Like all things in politics, the Fairness Project’s success has been expensive, and the organization has raised tens of millions of dollars to power its campaigns.
Much of its cash comes from the SEIU-UHW and other unions, but big foundations and wealthy individuals quickly started pitching in, as well. The group has received cash from the Black Progressive Action Coalition, Dr. Bronner’s (yes, the soap company), and Sixteen Thirty Fund, a liberal dark money group that spent more than $140 million during the 2018 midterms.
The organization has a growing small-donor network, but Trossman says much of the group’s funding still comes from big-money political players.
Watering the grassroots and riding the wave
The Fairness Project’s ability to raise and spend money has been vital, but the true path to the group’s 90-plus percent victory rate comes in strategy.
Rather than parachuting in with the help of state lobbyists and big law firms, the Fairness Project dedicates itself to finding and supporting local organizers capable of a sustained, year-long campaign.

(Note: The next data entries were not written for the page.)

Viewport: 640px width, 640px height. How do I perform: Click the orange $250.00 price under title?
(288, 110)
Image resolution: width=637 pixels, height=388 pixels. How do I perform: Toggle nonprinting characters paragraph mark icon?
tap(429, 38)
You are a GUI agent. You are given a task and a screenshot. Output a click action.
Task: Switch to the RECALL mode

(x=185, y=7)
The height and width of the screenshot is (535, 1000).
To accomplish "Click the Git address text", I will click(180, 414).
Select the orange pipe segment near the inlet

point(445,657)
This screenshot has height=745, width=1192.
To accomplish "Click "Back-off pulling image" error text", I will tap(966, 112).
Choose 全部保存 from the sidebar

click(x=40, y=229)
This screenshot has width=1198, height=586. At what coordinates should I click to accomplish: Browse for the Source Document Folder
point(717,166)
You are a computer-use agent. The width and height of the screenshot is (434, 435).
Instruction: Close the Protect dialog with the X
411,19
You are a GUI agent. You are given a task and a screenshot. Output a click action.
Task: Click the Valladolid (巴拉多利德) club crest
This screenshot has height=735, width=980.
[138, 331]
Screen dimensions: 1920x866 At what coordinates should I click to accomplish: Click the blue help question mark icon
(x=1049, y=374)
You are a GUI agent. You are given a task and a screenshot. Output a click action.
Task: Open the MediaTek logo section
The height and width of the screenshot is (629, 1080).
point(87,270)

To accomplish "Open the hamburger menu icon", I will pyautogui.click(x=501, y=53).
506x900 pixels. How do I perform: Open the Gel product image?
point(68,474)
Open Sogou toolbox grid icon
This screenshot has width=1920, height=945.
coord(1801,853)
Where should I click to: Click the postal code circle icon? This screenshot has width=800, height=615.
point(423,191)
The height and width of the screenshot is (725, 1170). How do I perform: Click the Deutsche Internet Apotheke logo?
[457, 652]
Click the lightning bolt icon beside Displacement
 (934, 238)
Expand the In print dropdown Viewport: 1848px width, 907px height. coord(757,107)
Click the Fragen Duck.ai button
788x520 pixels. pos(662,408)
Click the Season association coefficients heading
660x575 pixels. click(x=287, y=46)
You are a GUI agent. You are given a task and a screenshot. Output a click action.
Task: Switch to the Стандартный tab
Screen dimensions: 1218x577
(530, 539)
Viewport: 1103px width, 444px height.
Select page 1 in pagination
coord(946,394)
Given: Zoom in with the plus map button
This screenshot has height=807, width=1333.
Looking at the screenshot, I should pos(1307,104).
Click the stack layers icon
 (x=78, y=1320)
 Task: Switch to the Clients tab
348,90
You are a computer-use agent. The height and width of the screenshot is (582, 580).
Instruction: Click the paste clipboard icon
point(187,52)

One of Trossman and Regan’s early lessons was that they couldn’t “bigfoot” local groups, as Trossman put it.
“Doing it that way, you’d have to put together such a huge org it would be impossible to get off the ground,” Trossman told Blue Tent.
In Idaho, the group rode to victory on the backs of Luke Mayville and organizers in his Reclaim Idaho group, who built connections with working people across the state to pass Medicaid expansion, which had been blockaded by a Republican-dominated legislature.
It helps that organizers like Mayville are pushing for clear, straightforward policies that benefit a wide array of people. Oftentimes, these widely popular measures have been blocked by Republican legislatures or governors. But even with sustained counter-messaging, a fair majority of voters tend instinctively to favor cheaper healthcare and bigger paychecks for themselves and their neighbors.
The Fairness Project similarly benefits from non-association with a singular candidate or political party, blurring partisan lines for some voters. In Missouri, for instance, while Democratic Sen. Claire McCaskill was soundly defeated by her Republican challenger in 2018, a ballot measure to repeal the state’s right-to-work law won by more than 30 points.
And then, of course, there’s President Donald Trump. It’s impossible to discuss any big victories for the left in the last four years without mentioning the soon-to-be former president, who inspired a vicious backlash powering progressive wins in federal, state and local elections. The “blue wave,” which crashed a bit in 2020, no doubt caught the Fairness Project’s many ballot initiatives in its wake, padding liberal turnout in dozens of elections since 2016.
Challenges ahead, good and bad
But winning elections is only part of the equation — and one that may become more complicated down the road. In Alaska, where a state ballot measure to expand Medicaid passed, the governor and legislature have gone to work attacking the new policy (likewise in Idaho and Utah), while politicians in Florida tried both to raise the required majority for a measure to pass (from 60% to two-thirds) and sponsored a ballot initiative of their own to require future referenda to pass in two separate elections in order to take effect.
The Florida effort failed, but anti-worker and anti-democratic forces could likewise start using ballot measures—like California's Prop 22—to fight fire with fire.
These future challenges aside, the Fairness Project has reason to be optimistic, with big plans for the future.
Along with ambitions to further their current successes in winning Medicaid expansion, paid leave and higher wages, the Fairness Project has been in talks with officials in cities like Minneapolis about police reform measures. They’re in the early stages, but with massive protests and a willing city council, it’s not a campaign the Fairness Project could easily dismiss.